Working data:
__________________________________________________

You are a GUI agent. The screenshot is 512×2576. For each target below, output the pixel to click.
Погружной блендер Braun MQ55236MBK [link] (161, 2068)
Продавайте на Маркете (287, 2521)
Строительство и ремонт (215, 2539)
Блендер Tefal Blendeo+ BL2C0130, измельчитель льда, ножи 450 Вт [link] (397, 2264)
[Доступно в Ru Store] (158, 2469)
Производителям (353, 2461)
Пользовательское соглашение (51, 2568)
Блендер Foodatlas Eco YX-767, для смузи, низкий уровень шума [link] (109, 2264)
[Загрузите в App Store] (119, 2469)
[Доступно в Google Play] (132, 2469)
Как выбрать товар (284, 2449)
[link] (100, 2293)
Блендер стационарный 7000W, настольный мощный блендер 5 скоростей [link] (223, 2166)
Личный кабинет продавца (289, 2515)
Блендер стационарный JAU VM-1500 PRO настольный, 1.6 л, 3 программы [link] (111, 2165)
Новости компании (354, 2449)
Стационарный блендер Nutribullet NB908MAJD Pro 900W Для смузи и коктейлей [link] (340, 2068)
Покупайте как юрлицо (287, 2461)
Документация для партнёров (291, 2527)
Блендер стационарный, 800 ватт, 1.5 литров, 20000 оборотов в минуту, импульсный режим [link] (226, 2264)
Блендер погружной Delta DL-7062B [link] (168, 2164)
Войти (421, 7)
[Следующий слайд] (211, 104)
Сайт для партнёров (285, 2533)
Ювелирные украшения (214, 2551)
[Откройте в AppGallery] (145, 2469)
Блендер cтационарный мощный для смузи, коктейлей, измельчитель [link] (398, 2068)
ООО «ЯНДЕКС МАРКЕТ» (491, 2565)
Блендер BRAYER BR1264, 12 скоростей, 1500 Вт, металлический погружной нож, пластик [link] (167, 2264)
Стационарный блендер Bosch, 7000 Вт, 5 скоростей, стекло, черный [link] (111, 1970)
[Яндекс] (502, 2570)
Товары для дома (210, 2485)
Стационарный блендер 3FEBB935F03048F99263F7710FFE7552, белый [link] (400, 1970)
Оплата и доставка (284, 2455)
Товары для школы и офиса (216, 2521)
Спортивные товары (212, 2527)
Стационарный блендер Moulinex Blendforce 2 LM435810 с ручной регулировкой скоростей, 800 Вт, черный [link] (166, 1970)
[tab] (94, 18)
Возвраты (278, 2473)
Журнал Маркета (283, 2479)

__________________________________________________

Directions: Print the listing above in full, exactly as it is.

The answer:
You are a GUI agent. The screenshot is 512×2576. For each target below, output the pixel to click.
Погружной блендер Braun MQ55236MBK [link] (161, 2068)
Продавайте на Маркете (287, 2521)
Строительство и ремонт (215, 2539)
Блендер Tefal Blendeo+ BL2C0130, измельчитель льда, ножи 450 Вт [link] (397, 2264)
[Доступно в Ru Store] (158, 2469)
Производителям (353, 2461)
Пользовательское соглашение (51, 2568)
Блендер Foodatlas Eco YX-767, для смузи, низкий уровень шума [link] (109, 2264)
[Загрузите в App Store] (119, 2469)
[Доступно в Google Play] (132, 2469)
Как выбрать товар (284, 2449)
[link] (100, 2293)
Блендер стационарный 7000W, настольный мощный блендер 5 скоростей [link] (223, 2166)
Личный кабинет продавца (289, 2515)
Блендер стационарный JAU VM-1500 PRO настольный, 1.6 л, 3 программы [link] (111, 2165)
Новости компании (354, 2449)
Стационарный блендер Nutribullet NB908MAJD Pro 900W Для смузи и коктейлей [link] (340, 2068)
Покупайте как юрлицо (287, 2461)
Документация для партнёров (291, 2527)
Блендер стационарный, 800 ватт, 1.5 литров, 20000 оборотов в минуту, импульсный режим [link] (226, 2264)
Блендер погружной Delta DL-7062B [link] (168, 2164)
Войти (421, 7)
[Следующий слайд] (211, 104)
Сайт для партнёров (285, 2533)
Ювелирные украшения (214, 2551)
[Откройте в AppGallery] (145, 2469)
Блендер cтационарный мощный для смузи, коктейлей, измельчитель [link] (398, 2068)
ООО «ЯНДЕКС МАРКЕТ» (491, 2565)
Блендер BRAYER BR1264, 12 скоростей, 1500 Вт, металлический погружной нож, пластик [link] (167, 2264)
Стационарный блендер Bosch, 7000 Вт, 5 скоростей, стекло, черный [link] (111, 1970)
[Яндекс] (502, 2570)
Товары для дома (210, 2485)
Стационарный блендер 3FEBB935F03048F99263F7710FFE7552, белый [link] (400, 1970)
Оплата и доставка (284, 2455)
Товары для школы и офиса (216, 2521)
Спортивные товары (212, 2527)
Стационарный блендер Moulinex Blendforce 2 LM435810 с ручной регулировкой скоростей, 800 Вт, черный [link] (166, 1970)
[tab] (94, 18)
Возвраты (278, 2473)
Журнал Маркета (283, 2479)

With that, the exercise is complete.